O ömrünü bir gazel gibi sunuyor bana

Adınızsa sırtımdan okunuyor

Sırtımda yoğruluyor aynı sırlı yüzünüz

Usanıyorum mesafeleri toplayıp bir hiçi elde etmekten

Bölünmekten ve

gittikçe kısılan bir sesle kırmaktan notaları

Bir dalgaya katıp beni, unutun diye hiç çizilmemiş bilekleri

Öfkenizi

Ve yutup o bıçak gibi sesleri

Unutun yüzümden damlayan suların adını

Çünkü ben akan her şeye anne diyeceğim şimdi


Ne yaşardıysa anne

Ne yaşanmadıysa, anne

Vardım ve kirli bir gürültüydü varlığım

Bir akıntıya düşüp dinleneceksem ancak

Çırpınmadan durmalıydım

Aramızda savrulan bu kopuşsuz bağ

Bu çivi kimdir, acımak nedir bilmeyen duvar,

Bu dikiş tutmayan yırtıklar

Dilerdim, sizi bir kusur gibi akıtsın içimden

Sıyrılsın etimden etiniz

Aksi bir toprakla çürürken çehreniz

Yetsin ve yetsin kafeslenişim, durun bir.

Çiçeğini cebimde büktüğüm

İçimden sonsuza dek saydığım

Uyduruk bir saklambaç ki bu, saklanmak mümkün değil.
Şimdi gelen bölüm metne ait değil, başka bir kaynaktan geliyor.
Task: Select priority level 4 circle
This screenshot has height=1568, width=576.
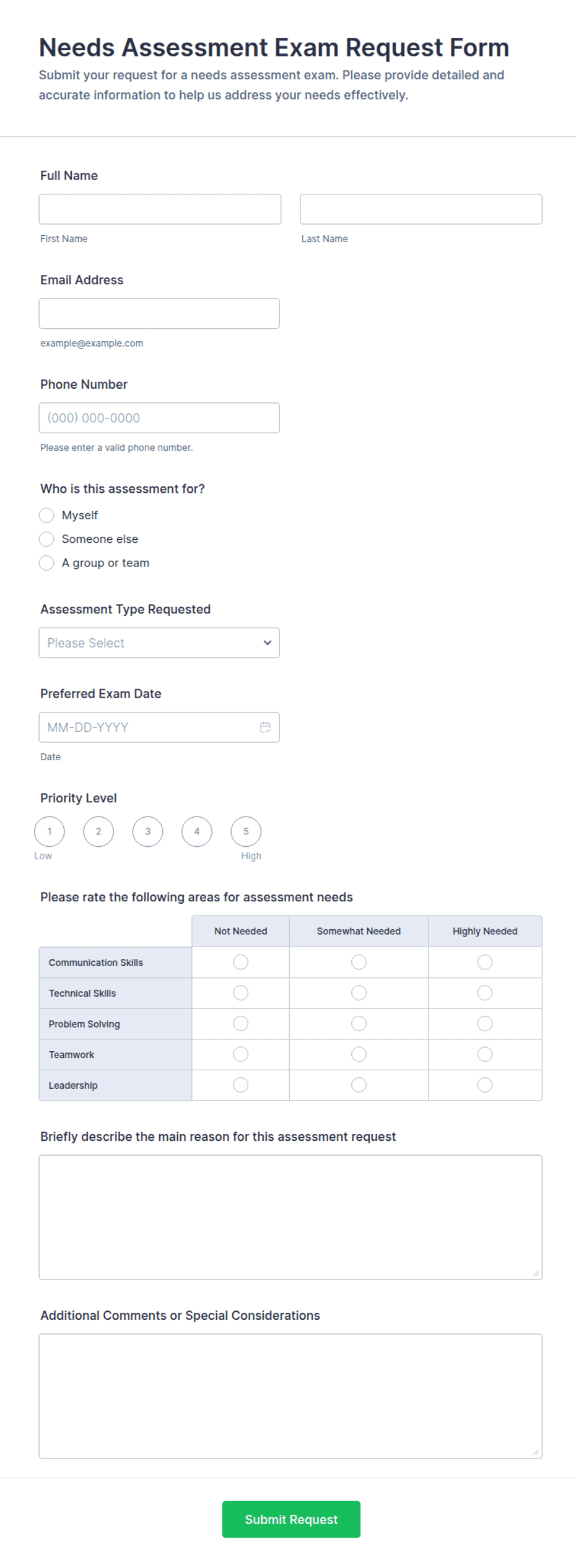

Yüzüm ak ve ben boz bulanık bir hayalle dövüştüm

Çizgiler uzayıp giderken sırtımda,

Sizi bir duvardan öteye benzettim

Çukura dönmüş gölgem, kazımayı bırakıp bundan

Uzağına bir isim vererek duruldum.

Alnımı bir küreğin ucuna yaslayıp

Küller dedim ağladım,

Çalmayı bırakın benden

Bu eksik, tekil ve yarımdan

Geriye hiç kalmadım.

Aralanmış ve kusurunu akıtmış bir yüz gibi

Külleri bağışlayıp sabrımı,

Külleri sulayıp kendimi bulunca altında

Ağladım, öyle boğulsun için kafesler,

İnadı ve pası sızdırarak derisinden.


Ben nerede bitiyorum ve nerede başlıyor sırlı yüzünüz

Her sıyrıkta daha da kalınlaşan hüznünüz

Ve acıyan yanlarınız güllerin rengini bilmiyor

Ben size bir yangını işaret edince

Tutup kül doğuruyor gözleriniz

Bir damla kan ve rüzzgar

Bu ikisi denktir diyorsunuz

İsterdim tutun, yokuşların düzlüğe çıkmasıyla güçlenen teselliyi

Dilerdim bir demetle sarmalansın

yağmuru dindirmekten usanmış gözlerim

Dilerdim bir gök gibi yarıldığım yetsin,

Yoksa unutun sizz oluyorum,

yalan oluyorum

Unutun, böyle solgun duvarlara

Bu keskin çizgilerle hiç yakışmıyorum.